Managerial Implications
Over the last decade, credit scoring has been transforming how traditional financial institutions interact with customers. Initially, credit scores were developed based on qualitative information. This system was called subjective scoring and financial institutions relied on the experience of the risk team to develop subjective scores. This system worked when the customer base was small. However, as financial institutions were facing pressure to increase the scale of customers and competition among lenders, intensified credit scoring models were developed based on quantitative methods. Large volumes of data collected on customers ranging from past credit behavior, payment history, personal factors, and characteristics were used to develop statistical models which determined the weight of each of these factors. The right credit scoring models help banks and financial institutions to increase their risk tolerance and offer loans to a wider segment of creditworthy customers without undermining their profit margins. However, credit scoring also has its drawbacks, with traditional scoring models leaving out some creditworthy customers or giving loans to potential defaulters resulting in higher risk and cost of operations.

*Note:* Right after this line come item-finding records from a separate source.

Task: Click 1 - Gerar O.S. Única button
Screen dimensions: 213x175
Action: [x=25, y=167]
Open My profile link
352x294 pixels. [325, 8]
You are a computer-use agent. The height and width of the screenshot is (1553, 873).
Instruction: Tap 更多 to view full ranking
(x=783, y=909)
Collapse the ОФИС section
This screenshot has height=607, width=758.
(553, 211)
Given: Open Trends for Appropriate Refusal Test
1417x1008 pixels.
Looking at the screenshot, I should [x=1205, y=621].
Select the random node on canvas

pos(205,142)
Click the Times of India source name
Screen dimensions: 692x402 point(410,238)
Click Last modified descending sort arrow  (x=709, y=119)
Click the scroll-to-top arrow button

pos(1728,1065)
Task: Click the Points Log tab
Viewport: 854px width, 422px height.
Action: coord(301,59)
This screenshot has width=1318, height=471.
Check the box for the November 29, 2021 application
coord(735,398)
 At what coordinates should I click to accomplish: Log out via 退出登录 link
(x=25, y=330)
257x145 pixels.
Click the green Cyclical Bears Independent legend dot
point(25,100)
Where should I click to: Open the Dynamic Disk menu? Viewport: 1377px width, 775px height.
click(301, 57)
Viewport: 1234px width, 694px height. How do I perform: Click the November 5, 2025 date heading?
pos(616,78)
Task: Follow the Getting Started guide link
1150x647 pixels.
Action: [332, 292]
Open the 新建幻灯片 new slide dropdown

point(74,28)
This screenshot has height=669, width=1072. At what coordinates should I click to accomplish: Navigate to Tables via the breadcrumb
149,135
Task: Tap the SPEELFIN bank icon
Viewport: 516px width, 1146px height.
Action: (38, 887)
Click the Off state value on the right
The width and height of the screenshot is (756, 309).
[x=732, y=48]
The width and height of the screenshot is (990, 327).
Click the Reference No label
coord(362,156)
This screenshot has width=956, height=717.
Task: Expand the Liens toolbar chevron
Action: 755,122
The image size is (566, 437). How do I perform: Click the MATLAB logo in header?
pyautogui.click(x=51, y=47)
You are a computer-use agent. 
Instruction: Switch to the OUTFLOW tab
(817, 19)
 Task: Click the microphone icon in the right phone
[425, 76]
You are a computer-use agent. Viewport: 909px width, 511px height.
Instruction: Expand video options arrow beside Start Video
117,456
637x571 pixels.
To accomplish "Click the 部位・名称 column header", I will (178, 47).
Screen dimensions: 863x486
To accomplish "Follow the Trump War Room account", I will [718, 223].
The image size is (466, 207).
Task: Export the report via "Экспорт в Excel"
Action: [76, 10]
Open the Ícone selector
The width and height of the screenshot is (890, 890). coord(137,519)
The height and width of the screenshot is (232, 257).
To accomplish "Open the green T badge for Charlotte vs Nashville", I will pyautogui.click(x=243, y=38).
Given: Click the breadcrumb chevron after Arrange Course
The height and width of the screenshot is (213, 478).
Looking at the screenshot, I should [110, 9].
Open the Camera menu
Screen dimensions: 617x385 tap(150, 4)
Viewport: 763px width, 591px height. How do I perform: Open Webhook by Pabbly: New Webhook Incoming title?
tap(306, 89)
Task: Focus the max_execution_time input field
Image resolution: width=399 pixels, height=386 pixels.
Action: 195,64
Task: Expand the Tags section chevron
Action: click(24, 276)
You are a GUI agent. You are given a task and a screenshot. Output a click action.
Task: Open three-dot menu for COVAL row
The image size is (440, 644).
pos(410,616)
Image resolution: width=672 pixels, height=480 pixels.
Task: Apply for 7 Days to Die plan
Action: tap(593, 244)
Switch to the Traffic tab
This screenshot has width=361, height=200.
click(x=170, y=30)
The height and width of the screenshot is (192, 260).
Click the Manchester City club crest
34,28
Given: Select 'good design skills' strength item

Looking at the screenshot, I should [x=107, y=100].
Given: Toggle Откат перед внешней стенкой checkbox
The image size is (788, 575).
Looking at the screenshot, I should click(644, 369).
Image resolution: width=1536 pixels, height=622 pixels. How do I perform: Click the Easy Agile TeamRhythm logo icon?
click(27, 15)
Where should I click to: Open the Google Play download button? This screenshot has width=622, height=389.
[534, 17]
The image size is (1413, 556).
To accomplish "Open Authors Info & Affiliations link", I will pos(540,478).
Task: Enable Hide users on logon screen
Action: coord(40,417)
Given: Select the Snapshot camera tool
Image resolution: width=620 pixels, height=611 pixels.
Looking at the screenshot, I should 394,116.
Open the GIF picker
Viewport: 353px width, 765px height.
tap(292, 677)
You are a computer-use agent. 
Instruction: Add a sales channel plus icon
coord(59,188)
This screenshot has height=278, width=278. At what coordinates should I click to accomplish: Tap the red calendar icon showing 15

Traditional models help the risk team to evaluate potential risks and identify borrowers who are likely to default on loan obligation, by using different assessment criteria to know the borrower’s financial condition. Despite having robust models that extensively assess an individual’s financial credibility, banks are still exposed to the risk of potential loan default. With the help of advanced data analytics and contemporary prediction techniques, banks are exploring ways in which credit scoring models can be made more robust with higher accuracy level. Historically, traditional models like logistic regression and decision trees have been used, but recent research has indicated that ensemble models work better than individual models with higher accuracy.
Ensemble method is a robust machine learning paradigm which has exhibited more apparent benefits in many applications. This article has presented an empirical investigation of the use of ensemble models for customer loan default prediction under different training algorithms including bagging, random forest, and boosting (AdaBoost and gradient boost). This article has also focused on the comparative study of base decision tree classifier and the ensemble models. The results demonstrated that ensemble model using gradient boosting improved the recall measures substantially (14% to 52%) and was the best performing algorithm. Credit scoring models will greatly benefit by the use of new contemporary techniques. However, in the long run, banks would also need to focus on incorporating non-traditional data like social media data to make credit scoring models more robust.